START AVAILABLE DATA
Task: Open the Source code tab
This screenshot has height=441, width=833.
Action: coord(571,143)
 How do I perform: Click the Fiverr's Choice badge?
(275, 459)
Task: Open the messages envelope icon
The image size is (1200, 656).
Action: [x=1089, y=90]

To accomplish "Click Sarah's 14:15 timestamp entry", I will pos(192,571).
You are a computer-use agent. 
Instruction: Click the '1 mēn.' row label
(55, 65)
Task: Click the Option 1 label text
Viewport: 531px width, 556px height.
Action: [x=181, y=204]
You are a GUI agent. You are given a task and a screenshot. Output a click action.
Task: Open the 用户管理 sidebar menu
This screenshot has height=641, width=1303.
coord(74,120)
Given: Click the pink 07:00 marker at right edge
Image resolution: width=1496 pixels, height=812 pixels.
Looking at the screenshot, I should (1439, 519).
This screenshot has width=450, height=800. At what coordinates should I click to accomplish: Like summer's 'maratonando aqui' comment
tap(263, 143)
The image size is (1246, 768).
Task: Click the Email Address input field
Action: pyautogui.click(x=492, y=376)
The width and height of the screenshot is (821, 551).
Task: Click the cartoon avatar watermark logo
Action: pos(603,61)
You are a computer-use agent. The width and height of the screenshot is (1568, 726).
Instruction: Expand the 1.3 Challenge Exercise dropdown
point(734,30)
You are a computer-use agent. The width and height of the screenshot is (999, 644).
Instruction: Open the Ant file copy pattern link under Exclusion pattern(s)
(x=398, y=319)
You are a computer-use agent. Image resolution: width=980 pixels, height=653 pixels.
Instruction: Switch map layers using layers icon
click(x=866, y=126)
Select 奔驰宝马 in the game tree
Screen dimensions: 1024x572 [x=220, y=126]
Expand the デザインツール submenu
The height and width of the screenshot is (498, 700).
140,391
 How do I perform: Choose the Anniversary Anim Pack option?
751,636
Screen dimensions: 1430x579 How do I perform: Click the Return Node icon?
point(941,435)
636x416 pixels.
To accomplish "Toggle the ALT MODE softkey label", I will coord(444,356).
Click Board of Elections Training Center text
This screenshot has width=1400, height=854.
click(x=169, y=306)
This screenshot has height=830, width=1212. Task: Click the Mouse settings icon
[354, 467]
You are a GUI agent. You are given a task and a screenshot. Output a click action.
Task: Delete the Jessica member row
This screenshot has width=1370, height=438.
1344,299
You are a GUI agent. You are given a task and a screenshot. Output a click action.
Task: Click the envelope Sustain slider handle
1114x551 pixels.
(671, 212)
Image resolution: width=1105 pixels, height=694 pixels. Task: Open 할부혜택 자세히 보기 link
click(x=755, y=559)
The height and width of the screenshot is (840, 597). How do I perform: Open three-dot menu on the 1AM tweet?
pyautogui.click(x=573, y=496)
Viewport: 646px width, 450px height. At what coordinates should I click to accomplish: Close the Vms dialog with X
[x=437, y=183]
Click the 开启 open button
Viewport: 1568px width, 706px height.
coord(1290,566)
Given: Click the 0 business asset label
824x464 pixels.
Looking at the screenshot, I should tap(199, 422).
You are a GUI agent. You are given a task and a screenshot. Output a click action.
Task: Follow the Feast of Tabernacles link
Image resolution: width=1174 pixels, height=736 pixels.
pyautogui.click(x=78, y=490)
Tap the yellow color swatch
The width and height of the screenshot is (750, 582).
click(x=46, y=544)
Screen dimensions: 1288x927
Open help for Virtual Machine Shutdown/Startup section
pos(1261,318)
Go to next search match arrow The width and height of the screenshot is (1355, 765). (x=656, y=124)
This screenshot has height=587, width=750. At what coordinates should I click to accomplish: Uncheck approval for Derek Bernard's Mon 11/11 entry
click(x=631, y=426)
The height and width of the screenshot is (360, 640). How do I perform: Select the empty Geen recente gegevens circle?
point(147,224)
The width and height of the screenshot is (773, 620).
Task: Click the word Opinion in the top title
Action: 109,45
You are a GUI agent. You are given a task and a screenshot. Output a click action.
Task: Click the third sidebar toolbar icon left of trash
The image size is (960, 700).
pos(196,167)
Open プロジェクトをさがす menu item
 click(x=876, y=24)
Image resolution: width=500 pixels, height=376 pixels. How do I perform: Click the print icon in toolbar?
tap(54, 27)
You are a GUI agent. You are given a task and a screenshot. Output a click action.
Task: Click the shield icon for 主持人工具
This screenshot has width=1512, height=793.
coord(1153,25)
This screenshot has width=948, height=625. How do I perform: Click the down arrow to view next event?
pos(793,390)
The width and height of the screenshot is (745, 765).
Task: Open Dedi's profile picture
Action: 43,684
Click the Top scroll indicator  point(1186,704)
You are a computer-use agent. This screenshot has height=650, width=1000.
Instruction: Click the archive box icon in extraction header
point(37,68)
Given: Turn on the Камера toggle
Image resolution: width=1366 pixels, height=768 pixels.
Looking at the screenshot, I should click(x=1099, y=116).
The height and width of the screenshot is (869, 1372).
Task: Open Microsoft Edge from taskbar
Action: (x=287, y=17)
END AVAILABLE DATA
• [YOUR TASK]
Using the records above, repeat exactly the lines from the first one through the line with "Given: Click the pink".

• [TASK OUTPUT]
Task: Open the Source code tab
This screenshot has height=441, width=833.
Action: coord(571,143)
 How do I perform: Click the Fiverr's Choice badge?
(275, 459)
Task: Open the messages envelope icon
The image size is (1200, 656).
Action: [x=1089, y=90]

To accomplish "Click Sarah's 14:15 timestamp entry", I will pos(192,571).
You are a computer-use agent. 
Instruction: Click the '1 mēn.' row label
(55, 65)
Task: Click the Option 1 label text
Viewport: 531px width, 556px height.
Action: [x=181, y=204]
You are a GUI agent. You are given a task and a screenshot. Output a click action.
Task: Open the 用户管理 sidebar menu
This screenshot has height=641, width=1303.
coord(74,120)
Given: Click the pink 07:00 marker at right edge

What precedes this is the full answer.